Two Stream Wavelet Transformation Network

In this post, we proposed a two-stream wavelet transformation network based on the popular two-stream convolutional networks. Before going into the concept of the two-stream wavelet network, we will going through an application of how it can be used on CNNs in the area of action recognitions in videos. The key idea is to feed two streams of data into two separate CNNs: spatial stream that models scene and object contexts, while temporal-stream likely provides some motion-based attentions on foreground actions.

Two Stream Convolutional Networks

Karen et.al. proposed this network in their paper “Two-Stream Convolutional Networks for Action Recognition in Videos”. The authors thought RGB frames in video usually provide scene and object contexts in the background together with the human forms in the foreground. But the spatial area occupied by the human foreground is usually much smaller than the area of the background such that it might not be effectively represented. On the other hand, it can be depicted as “the spatial stream performs action recognition from still video frames, whilst the temporal stream is trained to recognise action from motion in the form of dense optical ﬂow”.

In the paper both of the stream are implemented as ConvNets. Decoupling the spatial and temporal nets also allows the authors to exploit the availability of large amounts of annotated image data by pre-training the spatial net on the ImageNet challenge dataset.

The network structure provided in the paper is as following:

For detailed training parameters and results, please refer to this paper.

We also trained this two-stream CNN on an actor-action dataset to recoginize both celebrities and thier actions in some short movies. The result is comparable to other network structures. The actor recoginition has a precision of near 70% while action recognition has only 30% accuracy. It makes sense that action recognition is much harder than actor recognition.

Two Stream Wavelet Network

Wavelet transform (WT) is a robust and efﬁcient spectrum analysis method. It inherits and develops the idea of localization of short-time Fourier transform. At the same time, it overcomes the shortcomings of window size and frequency variation, and can provide a change with frequency.

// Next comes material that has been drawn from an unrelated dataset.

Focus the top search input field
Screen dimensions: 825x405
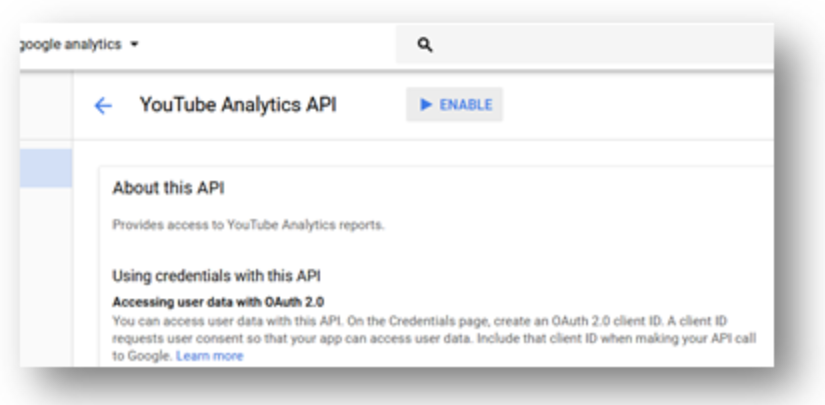[585, 45]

The Time-Frequency window is an ideal tool for signal time-frequency analysis and processing. Its main features are that it can fully highlight some aspects of the problem through transformation, can localize the analysis of time (space) frequency, and gradually multi-scale the signal (function) through the telescopic translation operation, and ﬁnally reach the high frequency. Time subdivision, frequency subdivision at low frequency, can automatically adapt to the requirements of time-frequency signal analysis, so that it can focus on any detail of the signal, solve the difﬁcult problem of Fourier transform, and become a major breakthrough in scientiﬁc methods since the Fourier transform.

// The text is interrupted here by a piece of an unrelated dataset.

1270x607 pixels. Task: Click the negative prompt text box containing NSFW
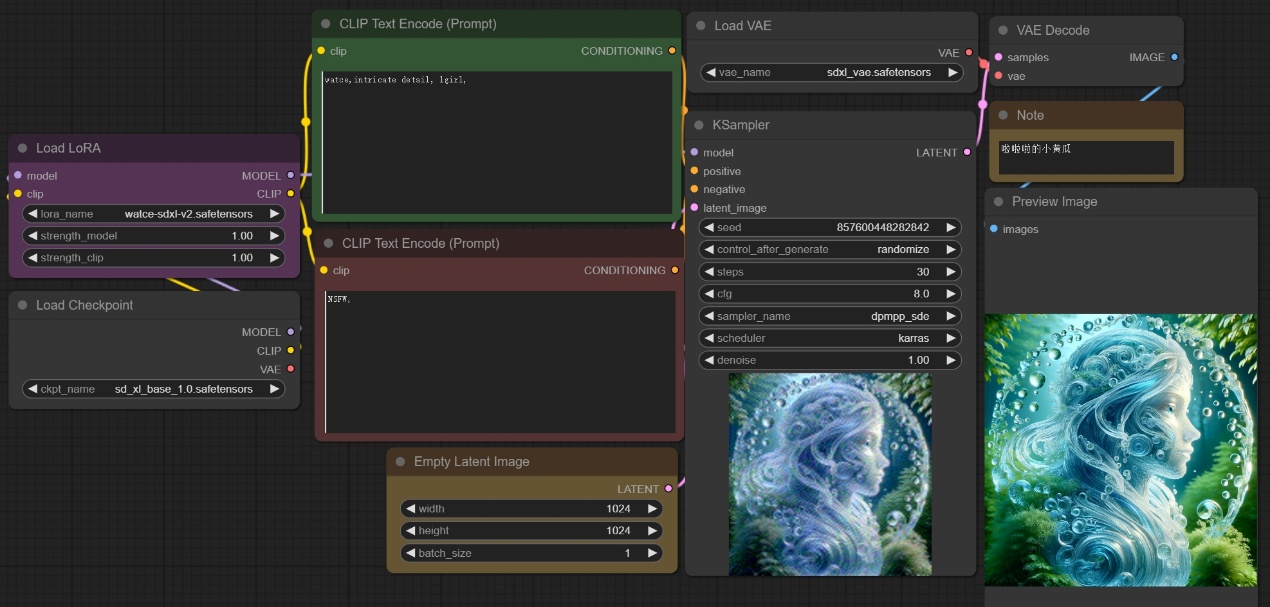point(500,362)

We proposed a two-stream action recognition network based on the wavelet convolution network proposed by Fujieda et.al. which is shown in the following figure.

Wavelet CNN processes the input image through a group of low pass and high pass ﬁlters before feeding them into 3x3 convolution layers with 1x1 padding. By introducing another pair of high-low pass ﬁlters to the previous step high pass ﬁlter, it forms a multiresolution analysis system via wavelet transform inside this neural network architecture.

Note that we cannot use an arbitrary pair of ﬁlters to perform multiresolution analysis. For wavelet transform, the high pass ﬁler is known as the wavelet function and the low pass ﬁlter is known as the scaling function.

As video is naturally composed of two parts: spatial and temporal components. The spatial part, in the form of static frames, carries information about objects carrying the actions in a video. The temporal part, in the form of optical ﬂow between frames in our case, conveys the movement of the objects. Thus we devise our wavelet convolution network architecture accordingly, dividing it into two streams. Each stream is implemented using a bunch of convolution layers together with high-low pass ﬁlter pairs to reserve high frequency information. We consider the fusion methods of averaging on stacked normalized softmax scores as features.